Lessons In Deception Pt 1.

So it’s been a week and what has happened?

1. Katie has now moved back to her flat and is free to shag Mister Cutie to her hearts content. (Unenthusiastically blows on one of those rolley out trumpet sounding party things… you know the ones that are like chameleon tongues.)
2. My Neighbour left me looking after the baby again. (Same response.)
3. I’ve been assigned my first solo mission.
4. Oh and Michael and I nearly kissed. (So there’s that.)

Oh okay I’ll explain. My first solo mission is on this Friday… wait you meant the one after that… okay yep I can explain that.

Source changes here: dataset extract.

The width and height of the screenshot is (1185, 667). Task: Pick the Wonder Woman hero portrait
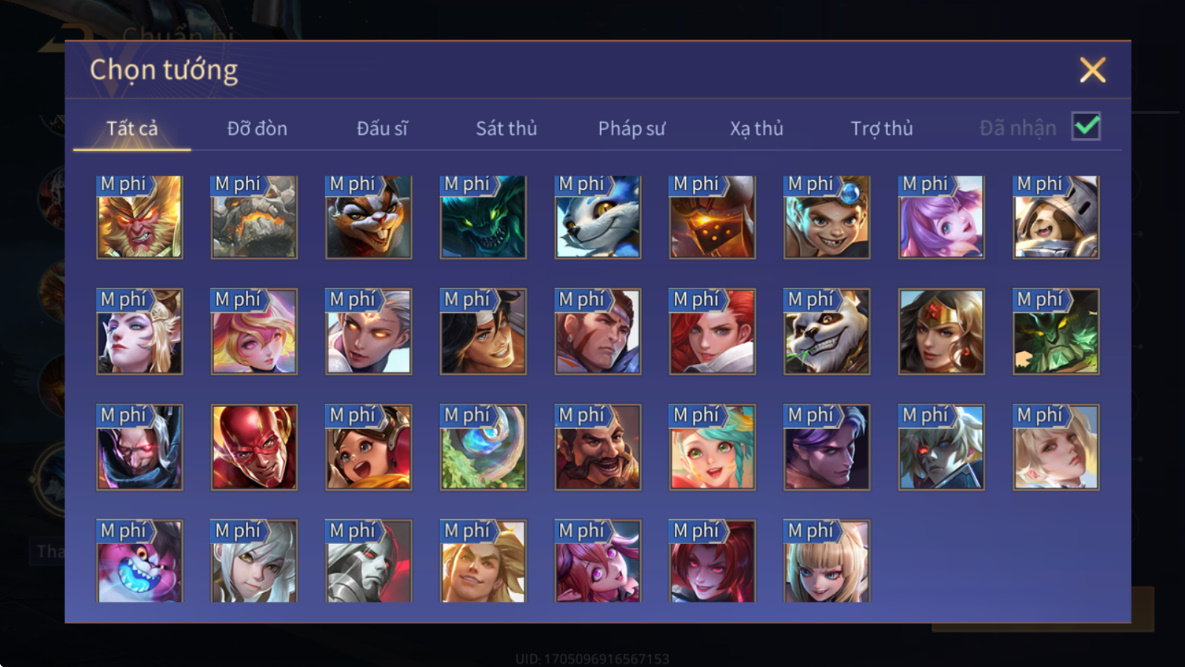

So this was a couple of days ago. I was doing my best to not to hover around Katie and Mister Cutie as it was painful and to be honest I’d like to think I have more self respect than to make goo-goo eyes at someone who likes another girl better. (I’d like to think that.)

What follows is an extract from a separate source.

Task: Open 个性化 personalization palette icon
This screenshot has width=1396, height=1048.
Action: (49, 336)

I was sitting at my desk pretending to be doing research when in actuality I was using office resources to make accessories (yes indeed I made the legendary post-it hat.) when Michael approached my desk.

He asked me to give him a hand in the archives (am ashamed to admit that I nearly asked him why he didn’t ask Katie, so glad I didn’t) and we went down to the dusty place of creep that was the site of my Halloween adventure, which culminated in a dislocated shoulder. (and more importantly time off work, wooo!)

While we were down there the conversation turned to Mister Cutie and Katie. Although nether of us really acknowledged that what we were talking about. We just chatted around it (as an aside, longest conversation I have ever had with Michael.) As we talked I got more comfortable and let my guard down (which always ends well and never ends in humiliation and worse) and might have let something a little embarrassing slip.

I said, (without really paying attention to who I was talking to) “It seems like the men I like have a type and it just happens to be my best friend.” Which seems innocuous at first glance but then Michael IS a spy. He stopped what he was doing and turned to look at me as I struggled with boxes (very gracefully I’m sure) and asked “Men? Not just this new guy? Which other men?” (Bugger.)

I froze for a second due to all of the blood rushing to my face and was about to make a complete fool of myself verbally, when I was interrupted by… wait for it… me making a complete fool of myself physically.

I lost my balance and boxes started dropping everywhere (what is it with the archives and falling stuff? or is it me.. okay what is it with me and falling stuff?)

But Michael was quick enough to catch me and stop a box from squishing me. Not only was this very heroic and all that but it also meant that he was standing pretty much against me, his arm wrapped round my waist. Then he looked down at me and didn’t let me go. (I think I would have thrown up I was so tense, if it hadn’t been for the fact I skipped breakfast due to having nothing in the house)

He stood there holding me and we were so close, even closer than when we danced. I didn’t know my heart could beat that hard. It felt like every breath I took lasted 10 minutes and my brain was working at double speed, (but only half intelligence.) Then it happened.

The thing I have literally dreamt of since I first laid eyes on him.

The moment that I thought was a stupid juvenile fantasy.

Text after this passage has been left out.